Бауэр добродушно выпятил под усами губы.

С карандашом в руках он слушал Трубачевского, бормоча про себя какие-то неожиданные слова, и всякий раз махал рукой, когда тот останавливался, думая, что это относится к нему. Он помолодел, легкая краска выступила на старых щеках.

— Декабристы, — пробормотал он, когда Трубачевский прочитал «Витийством резким знамениты» и т. д.

— Где декабристы? — закричал Трубачевский, но старик уже махнул рукой.

— Ну, тут один из вас наврал, — объявил он, когда Трубачевский указал на те строфы, из которых ничего не вышло. — Либо вы, либо Пушкин.

— Пушкин наврал, — с горячностью возразил Трубачевский.

Бауэр посмотрел исподлобья, очень серьезно. Потом засмеялся, и Трубачевский пустился хохотать вместе с ним.

— А почему шестнадцать? — спросил он, когда Трубачевский рассказал, каким способом были прочтены первые строфы.

— Просто шестнадцать. Шифр.

— Ну-ну? Так просто? А строф всего сколько?

— Тоже шестнадцать.

— Он сперва все первые строчки выписал, — сказал Бауэр и от удовольствия стал, как дети, громко дышать носом. — Подряд все первые, шестнадцать штук. Потом все вторые, все третьи и так далее. Вот и выходит.

— Сергей Иванович, понял!

Так они сызнова рассмотрели всю рукопись. Они разглядели слова, помеченные одной начальной буквой, они нашли доказательства, что отрывок относится к десятой главе «Онегина», сожженной Пушкиным осенью тридцатого года.

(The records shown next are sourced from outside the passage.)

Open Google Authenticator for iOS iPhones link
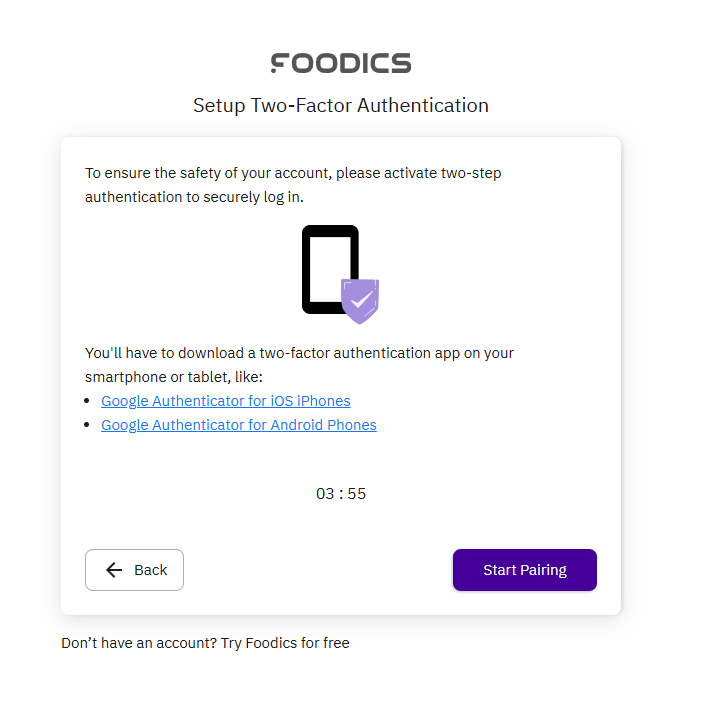712x705 pixels. pyautogui.click(x=226, y=401)
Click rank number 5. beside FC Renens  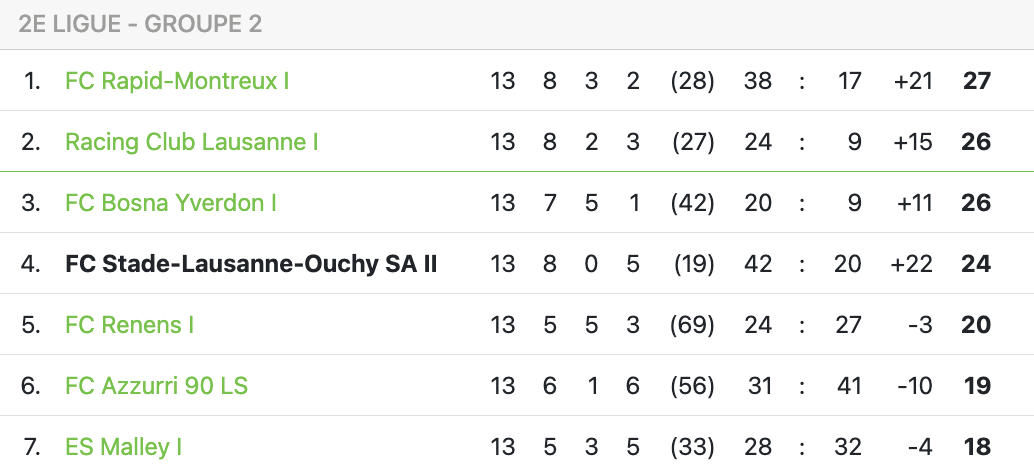click(30, 325)
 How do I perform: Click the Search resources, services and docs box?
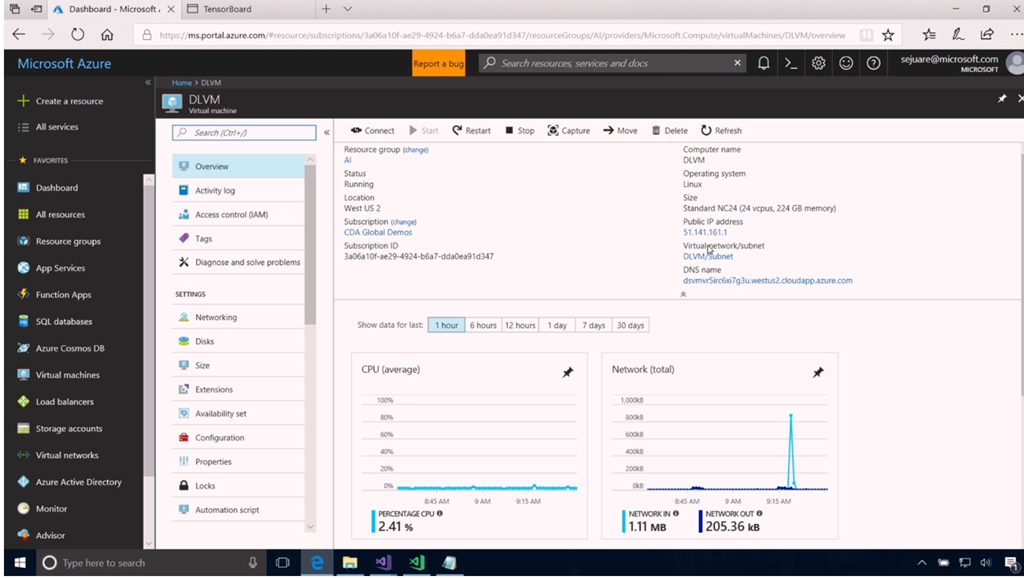click(610, 63)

Открытие было первостепенное: это была политическая история царствования Александра Первого, начиная с войны двенадцатого года, похода русской армии в Париж и кончая первыми встречами декабристов. И Трубачевский понял все значение того, что он сделал, когда старик, на минуту оторвавшись, взял его за плечи, потряс и, сказав: «Ну, поздравляю», — поцеловал прямо в губы.

Был уже третий час, — Бауэра несколько раз просили к телефону, он все говорил, что занят, и Анна Филипповна дважды стучала, звала обедать, — когда они встали наконец. Они встали, и Бауэр вдруг помрачнел.

Опустив голову, он исподлобья обвел глазами архив — все эти груды бумаг, лежащие на полу, на столах, на окнах. Он как будто вспомнил о чем-то — и с такой неохотой!

Трубачевский тихонько окликнул — он не ответил.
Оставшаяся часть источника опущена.